▶ TASK TO CARRY OUT
Of the lines in the data below, write out exactly those from the one holding "30 (664, 2075)" through the one holding "Read (864, 36)", both included.

▶ MATERIAL SUPPLIED
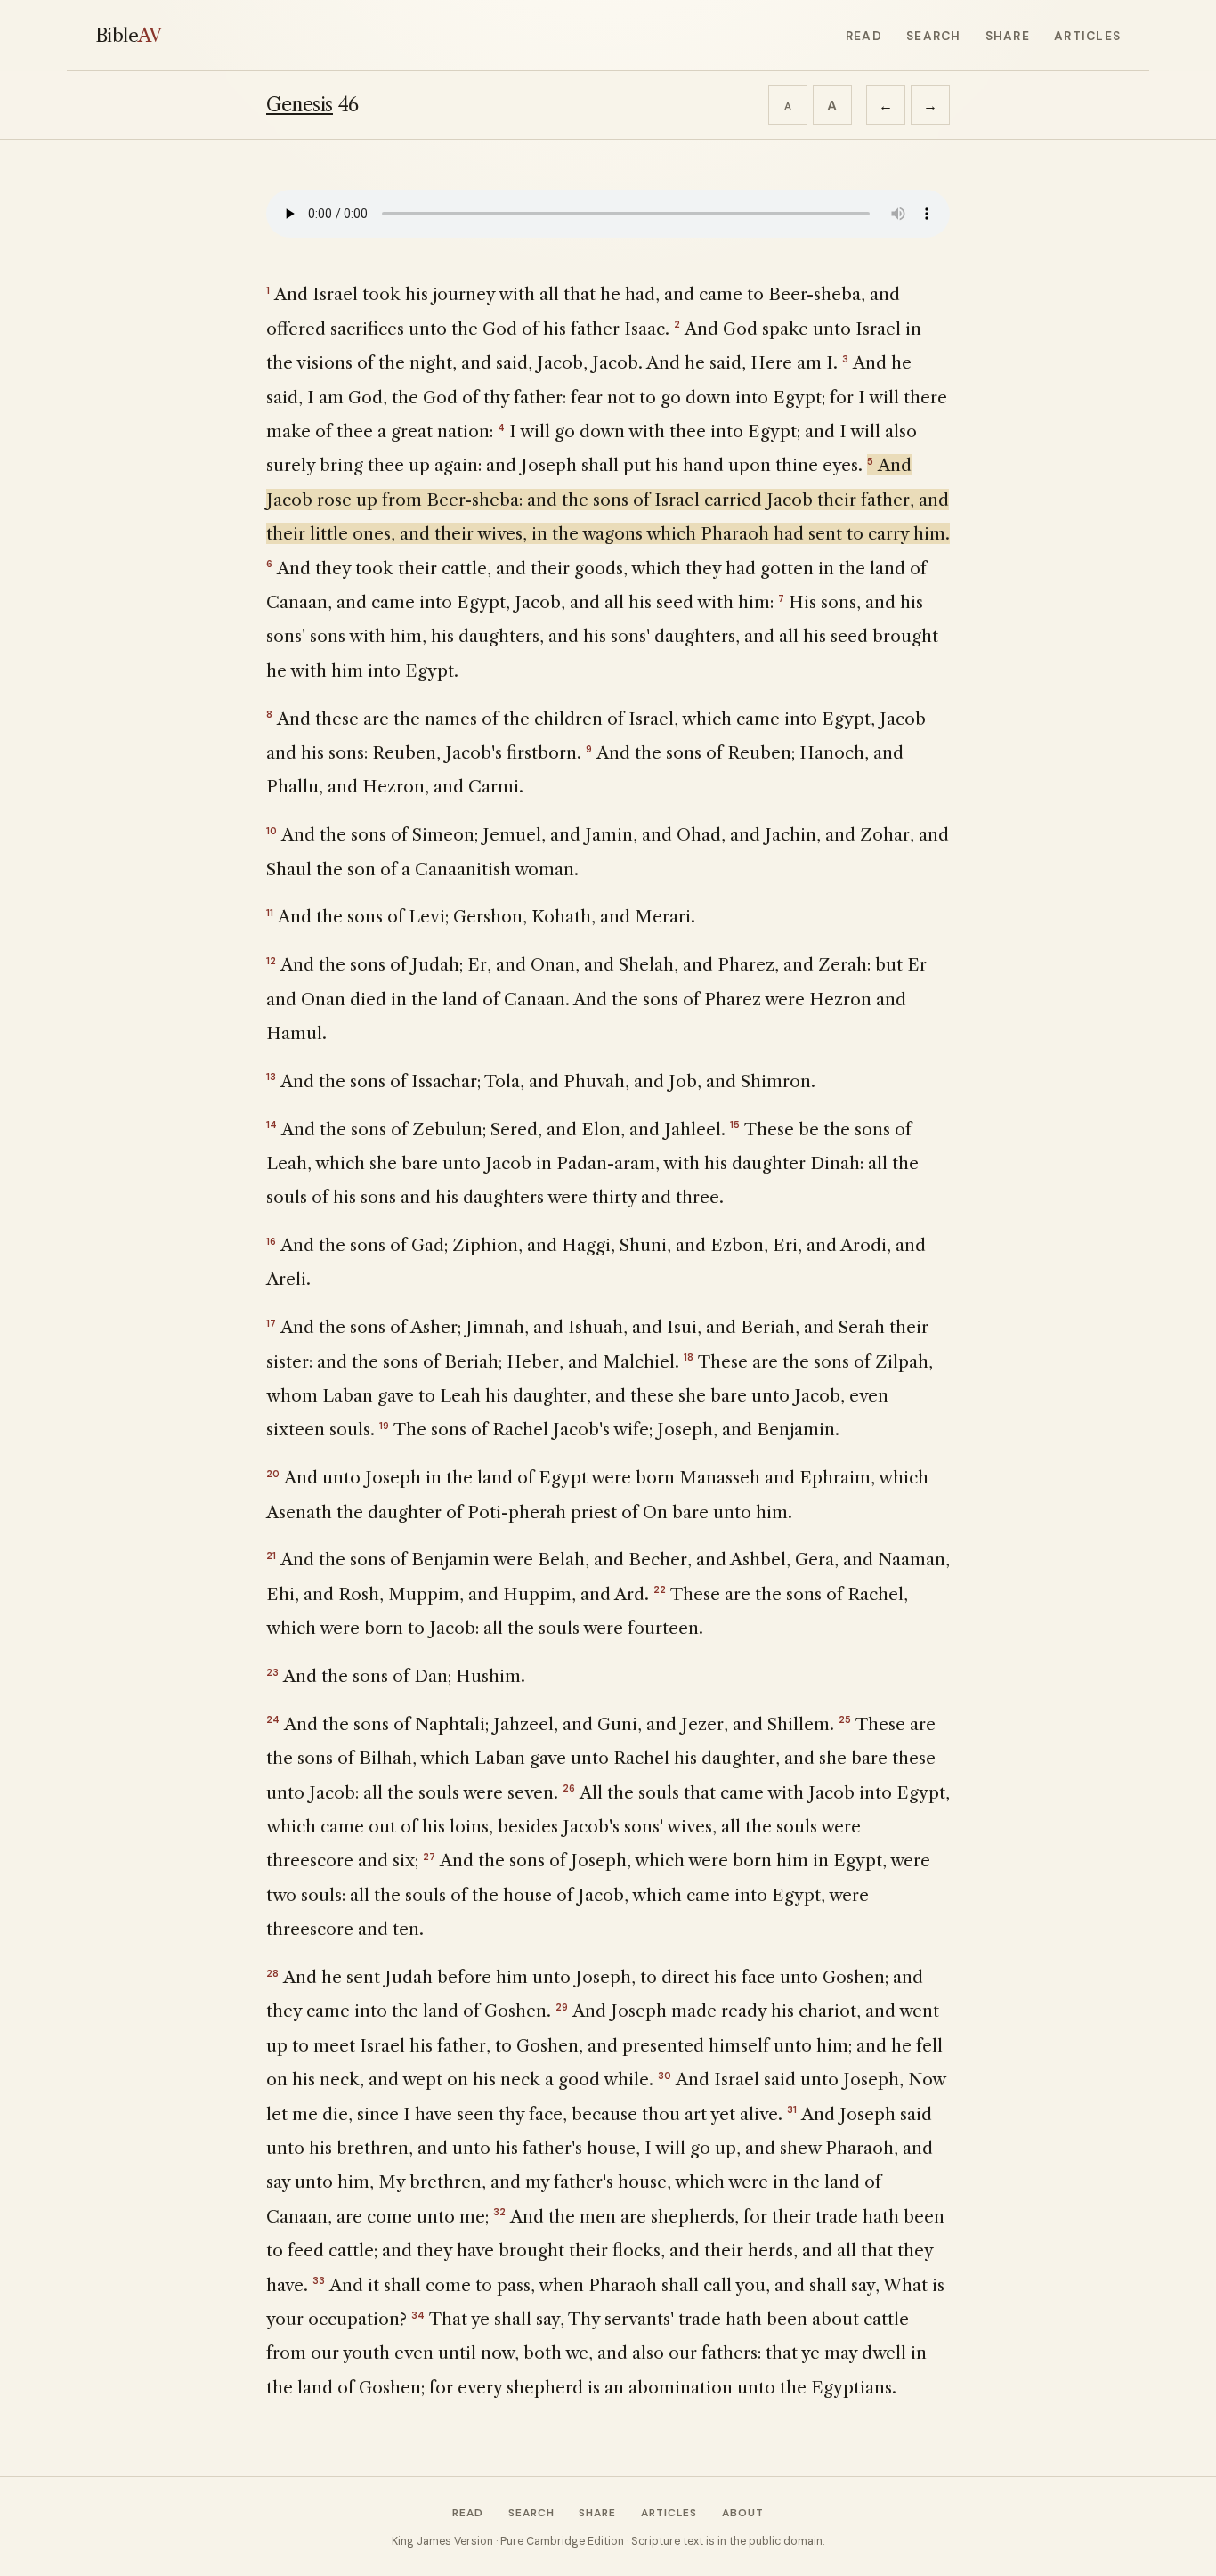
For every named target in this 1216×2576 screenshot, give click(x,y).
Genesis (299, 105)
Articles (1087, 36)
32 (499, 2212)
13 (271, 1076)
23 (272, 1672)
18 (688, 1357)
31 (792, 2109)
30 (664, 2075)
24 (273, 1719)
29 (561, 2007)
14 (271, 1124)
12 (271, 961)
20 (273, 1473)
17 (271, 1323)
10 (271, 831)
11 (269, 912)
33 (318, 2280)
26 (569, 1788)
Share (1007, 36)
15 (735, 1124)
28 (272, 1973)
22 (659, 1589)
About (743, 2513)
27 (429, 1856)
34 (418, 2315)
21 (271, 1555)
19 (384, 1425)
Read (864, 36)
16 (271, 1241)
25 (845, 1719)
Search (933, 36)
...
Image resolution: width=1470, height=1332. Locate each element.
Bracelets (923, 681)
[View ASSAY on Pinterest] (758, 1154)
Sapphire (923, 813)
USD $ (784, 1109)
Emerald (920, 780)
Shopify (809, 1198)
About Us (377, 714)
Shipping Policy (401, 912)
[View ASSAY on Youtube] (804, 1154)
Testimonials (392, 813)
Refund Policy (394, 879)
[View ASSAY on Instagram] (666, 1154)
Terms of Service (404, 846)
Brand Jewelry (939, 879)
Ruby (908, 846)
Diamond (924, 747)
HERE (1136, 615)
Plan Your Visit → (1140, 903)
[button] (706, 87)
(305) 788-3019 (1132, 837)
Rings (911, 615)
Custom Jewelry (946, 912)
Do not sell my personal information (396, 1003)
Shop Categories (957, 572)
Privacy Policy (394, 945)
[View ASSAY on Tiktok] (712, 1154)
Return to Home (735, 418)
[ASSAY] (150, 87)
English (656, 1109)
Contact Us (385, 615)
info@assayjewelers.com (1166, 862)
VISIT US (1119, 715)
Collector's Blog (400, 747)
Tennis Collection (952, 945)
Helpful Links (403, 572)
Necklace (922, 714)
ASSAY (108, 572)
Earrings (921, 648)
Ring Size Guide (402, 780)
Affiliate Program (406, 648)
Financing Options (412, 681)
---
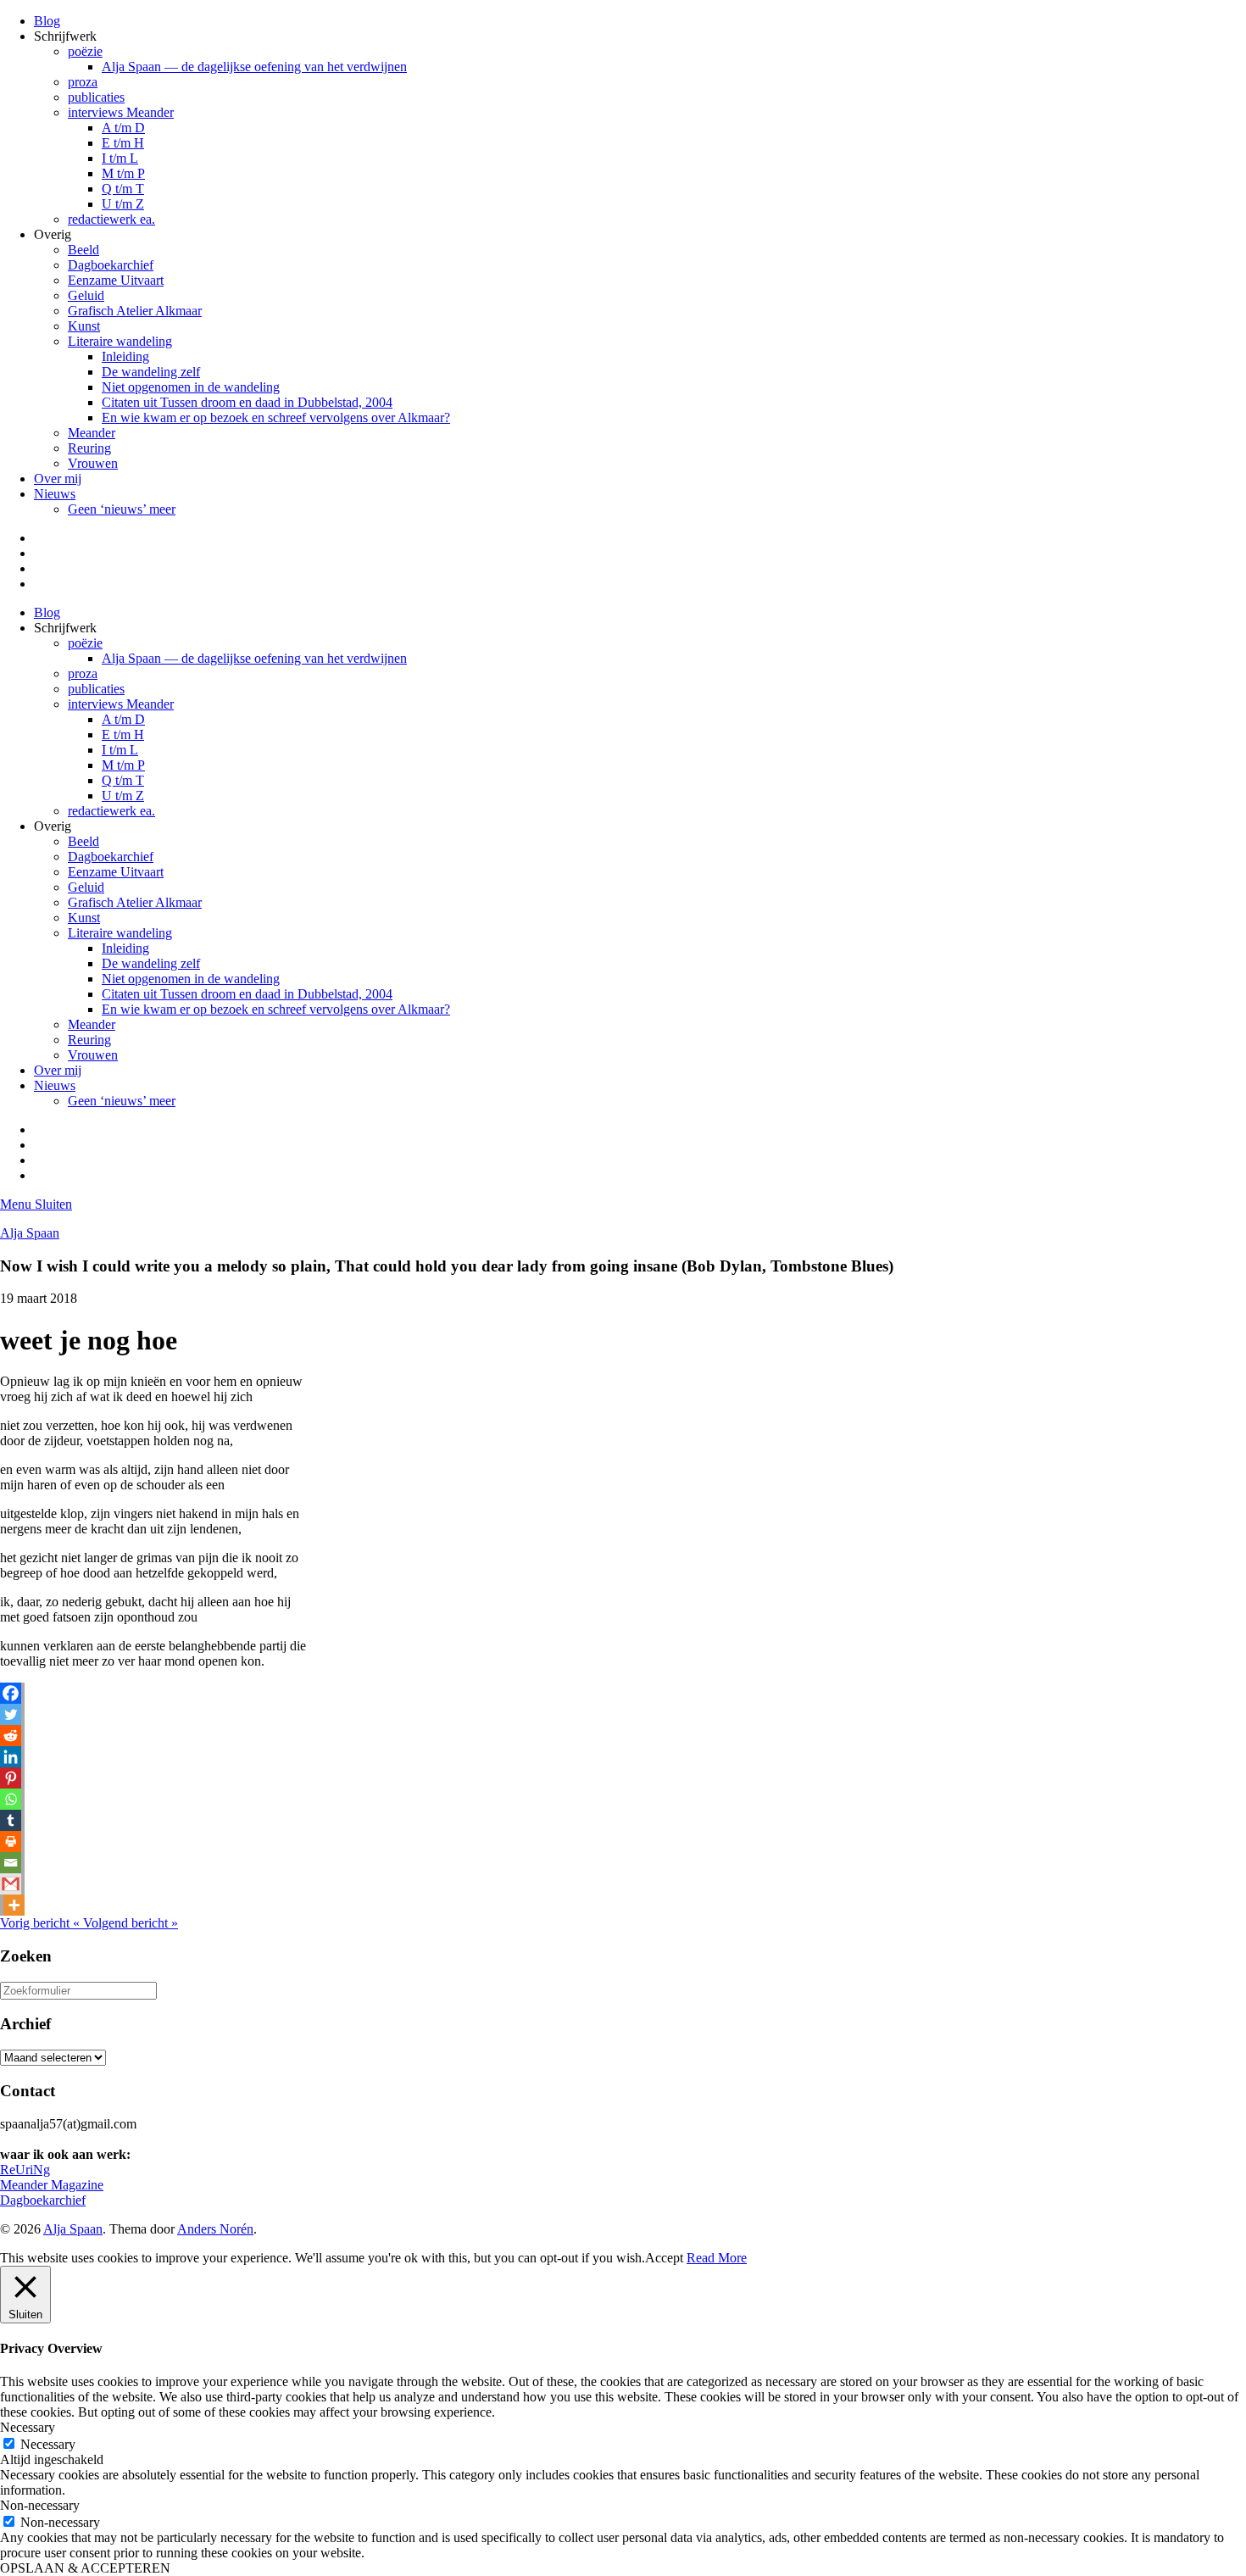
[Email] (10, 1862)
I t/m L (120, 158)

▶ REPLY TO THE EXERCISE
30 (664, 2075)
24 (273, 1719)
29 (561, 2007)
14 (271, 1124)
12 (271, 961)
20 (273, 1473)
17 (271, 1323)
10 (271, 831)
11 (269, 912)
33 (318, 2280)
26 (569, 1788)
Share (1007, 36)
15 (735, 1124)
28 (272, 1973)
22 (659, 1589)
About (743, 2513)
27 (429, 1856)
34 (418, 2315)
21 (271, 1555)
19 (384, 1425)
Read (864, 36)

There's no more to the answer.